Not long ago he was asked to do a portrait of Malcolm Gracia, a young man who was shot in the back and killed by police over a decade ago at Temple Landing in New Bedford in a very convoluted and controversial affair. Kennedy’s illustration depicts the face of a handsome young man, framed by a blue square. Below is the caption “Justice for Malcolm Gracia”.
The image was used on protest signs and Kennedy refused to accept payment for his work, noting that he did not consider himself a social justice warrior but was not shy about speaking out when it was necessary.
On a lighter topic, Kennedy illustrated a children’s book titled “L is for Latinx,” in collaboration with writer Yolanda Divine.
Kennedy’s “The Grip of Obsession” is a wonderfully rendered charcoal drawing, focusing on the best known and most photographed element of a particular sculpture by Bernini from 1622, “The Rape of Prosperina”. In it, the hands of Pluto, god of the underworld, grasp the hip and upper thigh of the young girl he kidnaps.
Bernini is so masterful that he makes marble look like flesh. Kennedy, working in a different medium and taking some creative liberties within his study, certainly does the old sculptor justice.
Sexuality plays a big role in “Comfort Zone,” a painting of a black man in gym shorts and a naked woman lying on a bright magenta sofa, her head on one side, hers on the other. The full table cannot be reproduced in the journal due to its content.
The man uses his foot to massage the most intimate area of his body. As their faces remain invisible, it becomes universal: “every man and every woman, every couple”. Mentioning this aspect to Kennedy, he agreed but replied that although the couple were black, the woman he painted was actually a white French Canadian. The man’s legs are derived from a photograph of Muhammad Ali.
“Comfort Zone” works for a number of reasons, not the least of which is a strong sense of composition and expressive, quietly frenetic paint application. The comfort suggested in the painting has almost the musical sensibility of Prince or Leonard Cohen, two performers who often found a way to merge eroticism and spirituality in their songs.

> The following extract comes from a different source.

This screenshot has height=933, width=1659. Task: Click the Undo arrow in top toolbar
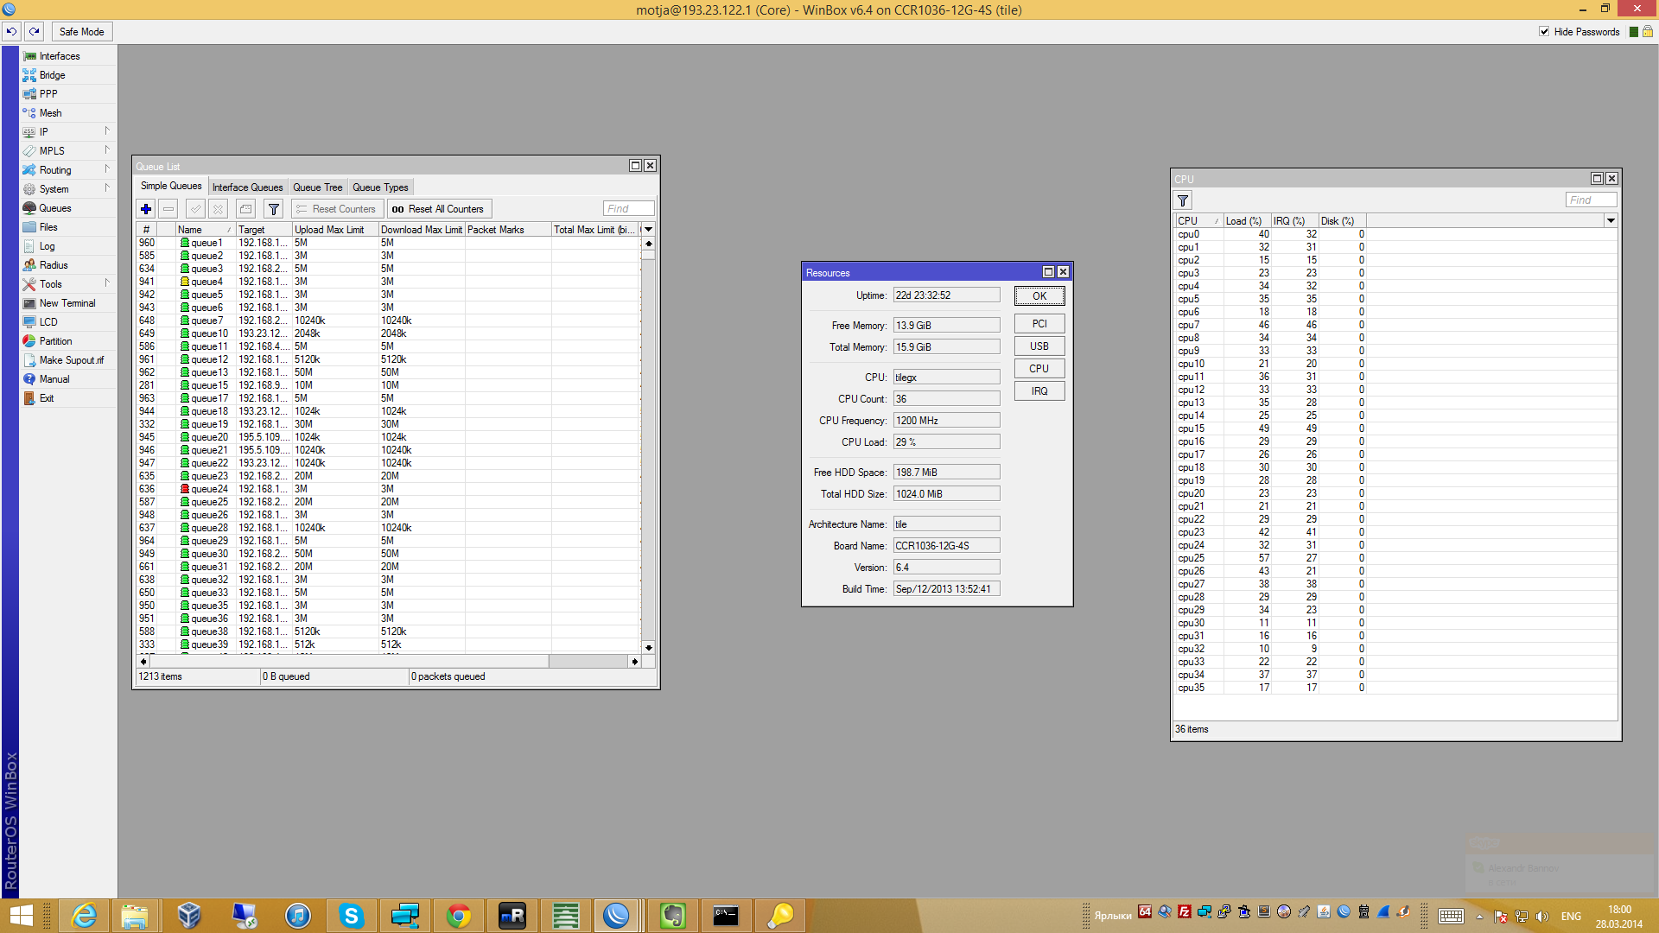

Kennedy’s “The Death of Adonis, Reinterpreted” is his version of Peter Paul Rubens’ 1614 masterpiece. The god Adonis was killed by a boar sent by the avenging goddess Artemis. He rests on the ground, mourned by four mythical women: Venus, the goddess of love, and the Three Graces, Euphrosyne, Aglaia and Thalia. Nearby are a weeping Cupid and two indifferent dogs.
In Kennedy’s reinterpretation, Cupid, the dogs and background are removed. And more importantly, all of the key players – the dead Adonises and the weeping women – are now black.
The mourners are the deceased young man’s mother and aunts. The young man was Corey, the boy who loved to dance. He was Kennedy’s cousin, killed in a drive-by shooting in DC.
Kennedy did a series of paintings (three so far) titled “The Box They Tried To Put Me In”. In each, a black man’s head is covered with a corrugated cardboard box. It’s his answer to white expectations of what a young black man is supposed to be: basketball player, rapper, thug, the usual narrow choices.
Believe me, nobody puts Kennedy in a box.